> ACTION ITEM: Please leave out pictures and print exactly the lines from the one that has "The image size is (911, 533)." through the last line of the material below.

> DATA SHOWN:

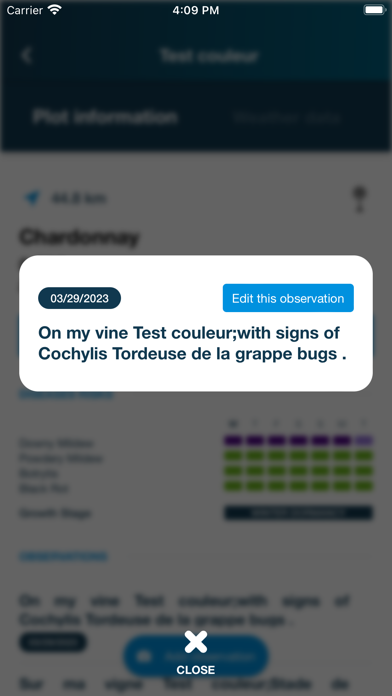
Task: Tap the white X close icon
Action: click(196, 642)
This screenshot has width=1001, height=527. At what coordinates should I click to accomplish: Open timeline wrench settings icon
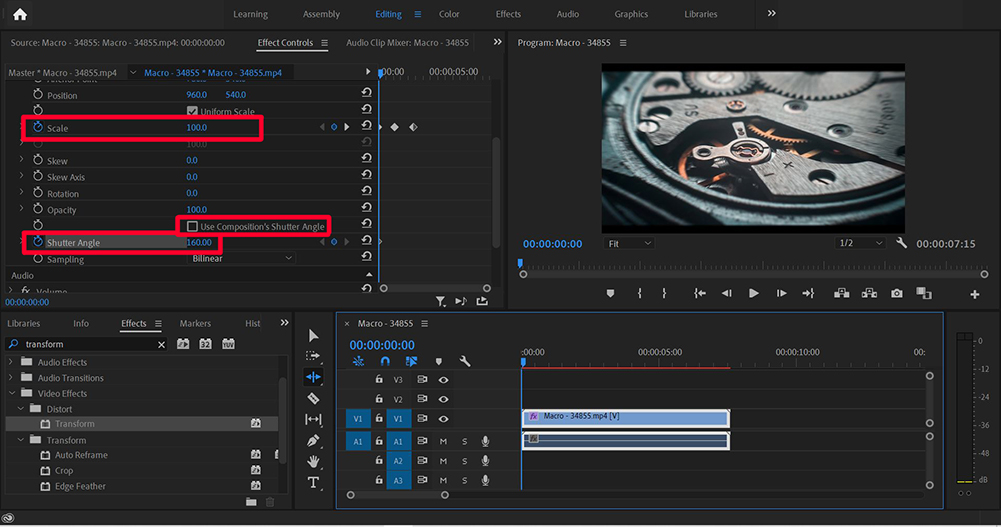pyautogui.click(x=465, y=361)
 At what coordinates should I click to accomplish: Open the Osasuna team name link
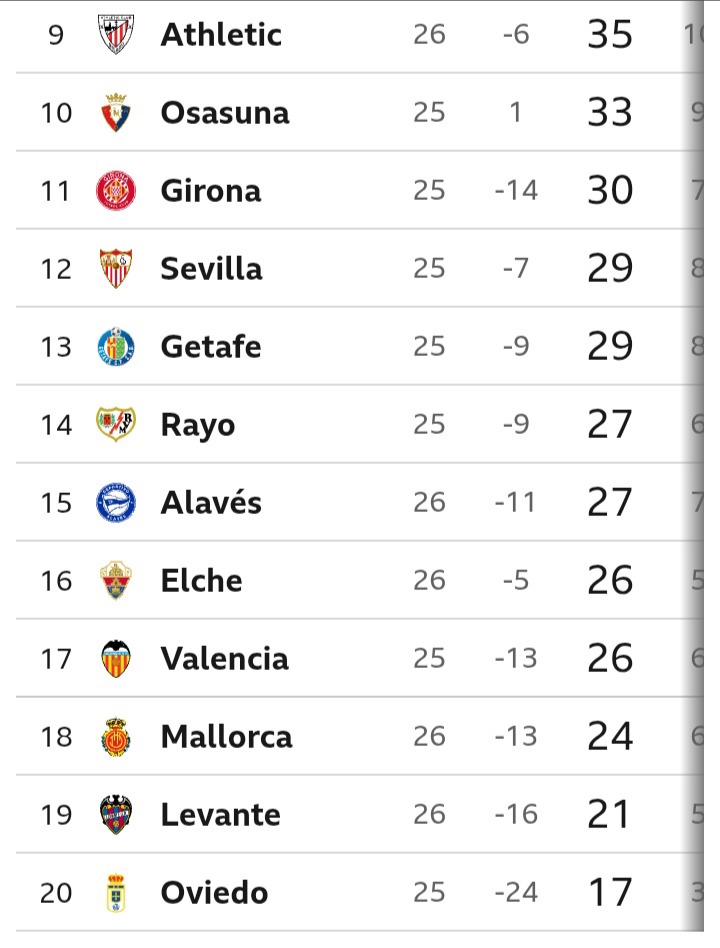(224, 112)
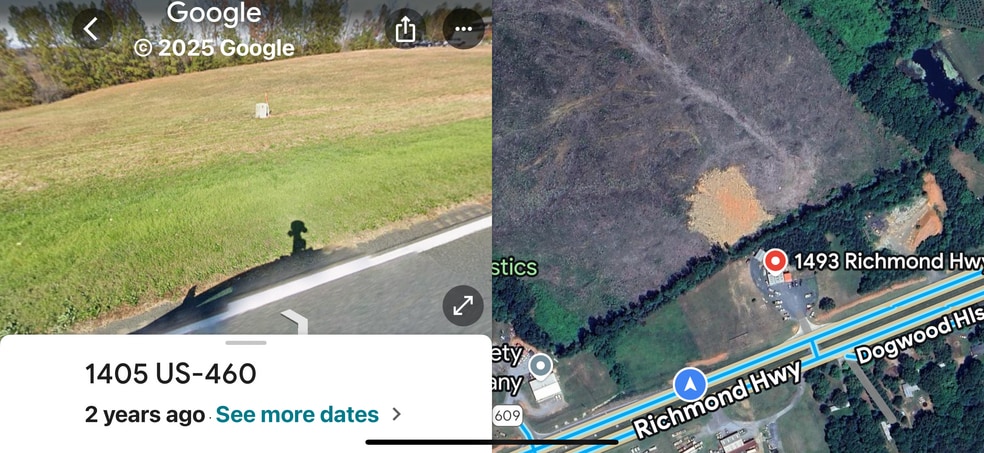Select the gray place pin near route 609

point(540,365)
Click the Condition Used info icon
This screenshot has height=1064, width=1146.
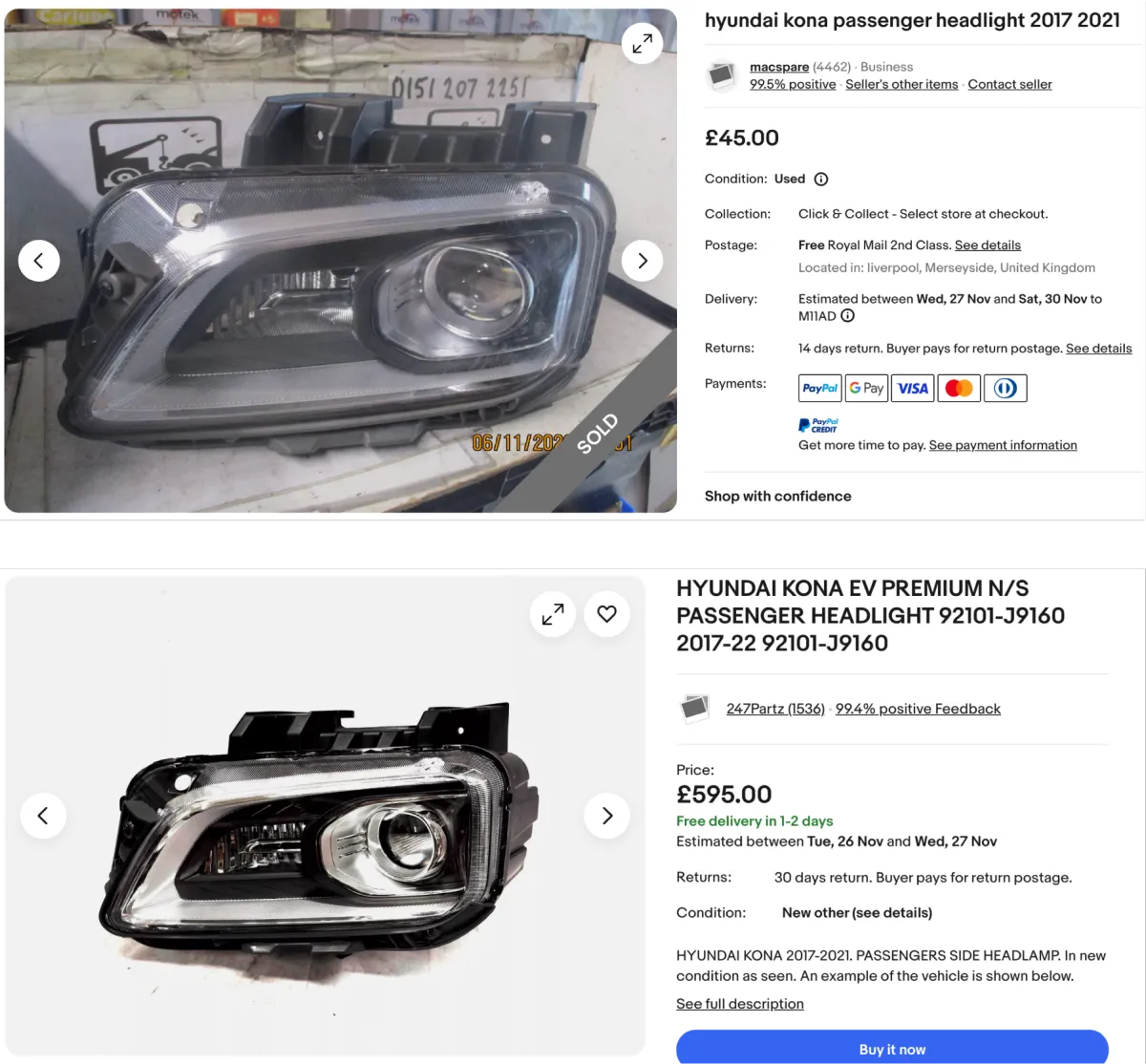[821, 179]
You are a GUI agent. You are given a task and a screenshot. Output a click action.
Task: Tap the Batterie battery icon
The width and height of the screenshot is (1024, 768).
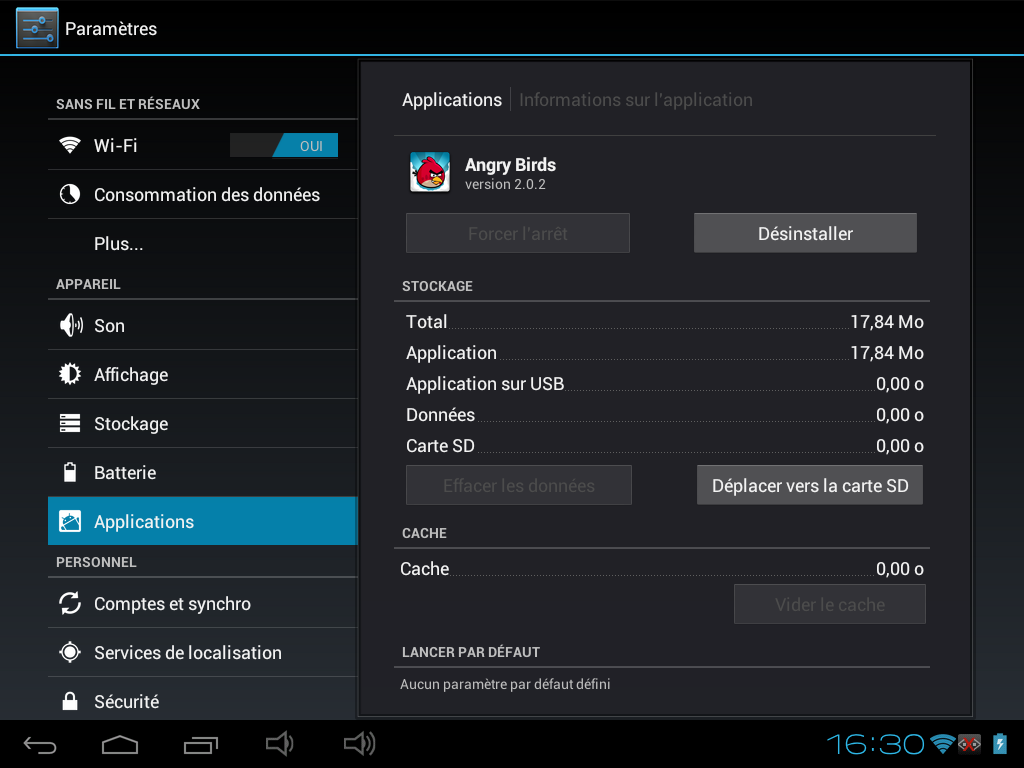point(70,472)
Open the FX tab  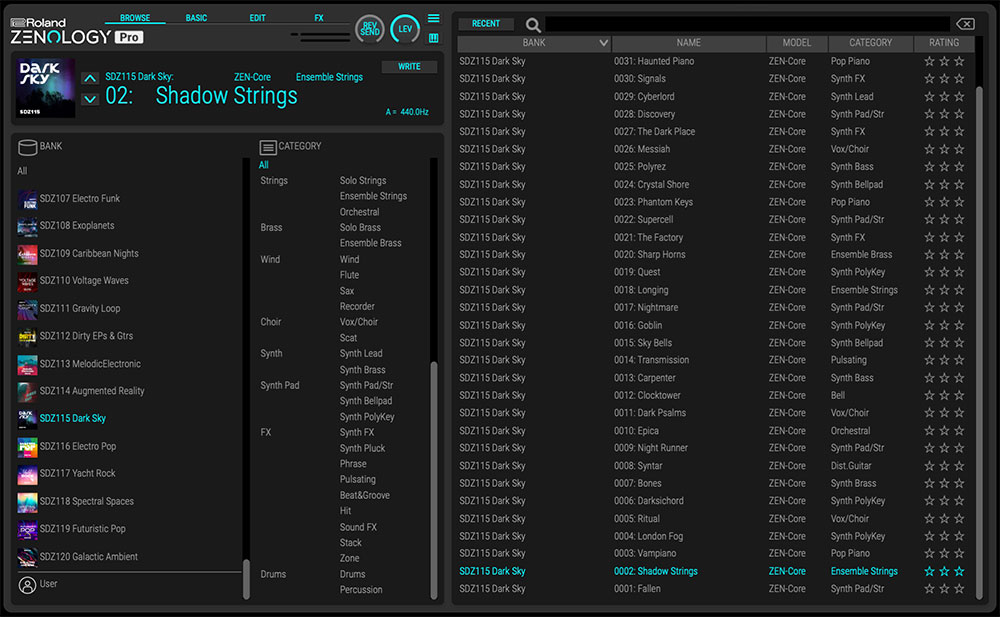pyautogui.click(x=319, y=18)
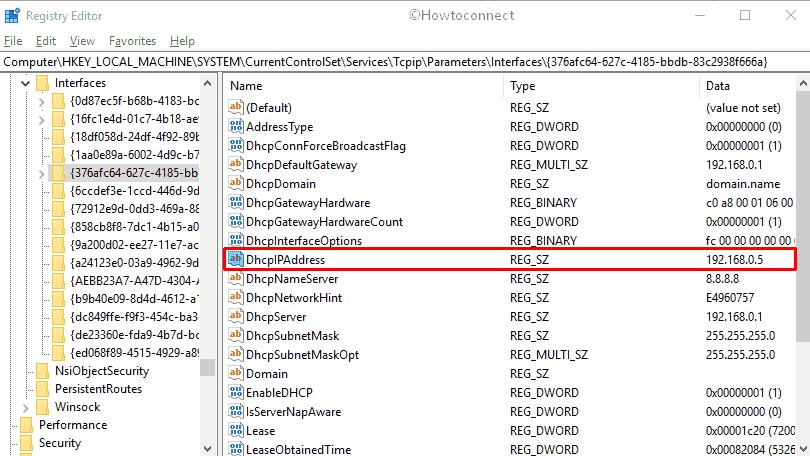This screenshot has width=810, height=456.
Task: Click the icon next to DhcpNameServer
Action: pos(236,279)
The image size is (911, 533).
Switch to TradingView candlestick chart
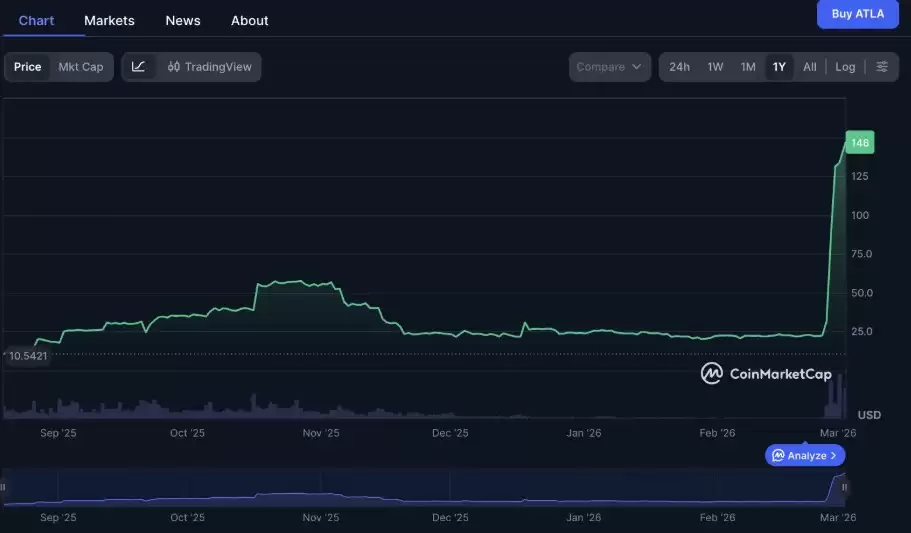pos(210,67)
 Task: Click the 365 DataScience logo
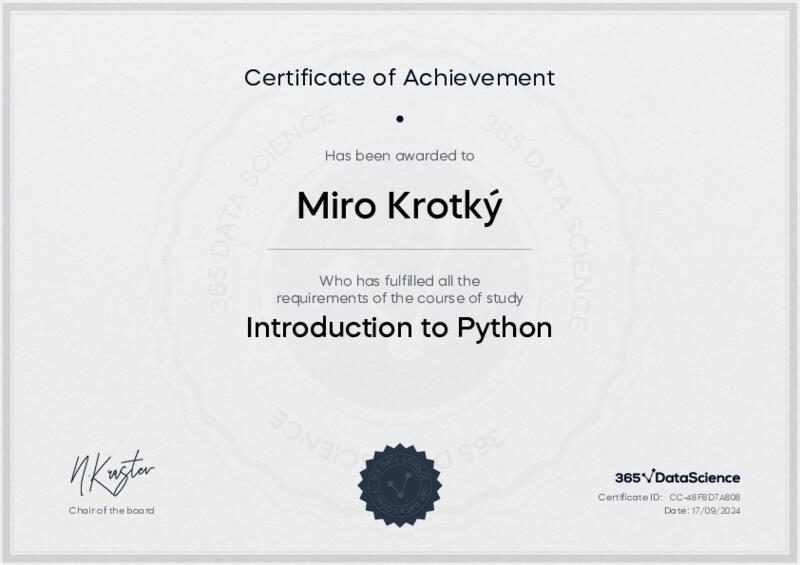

> ANSWER TO THIS EXERCISE:
The image size is (911, 533).
Switch to TradingView candlestick chart
pos(210,67)
 Task: Click the 365 DataScience logo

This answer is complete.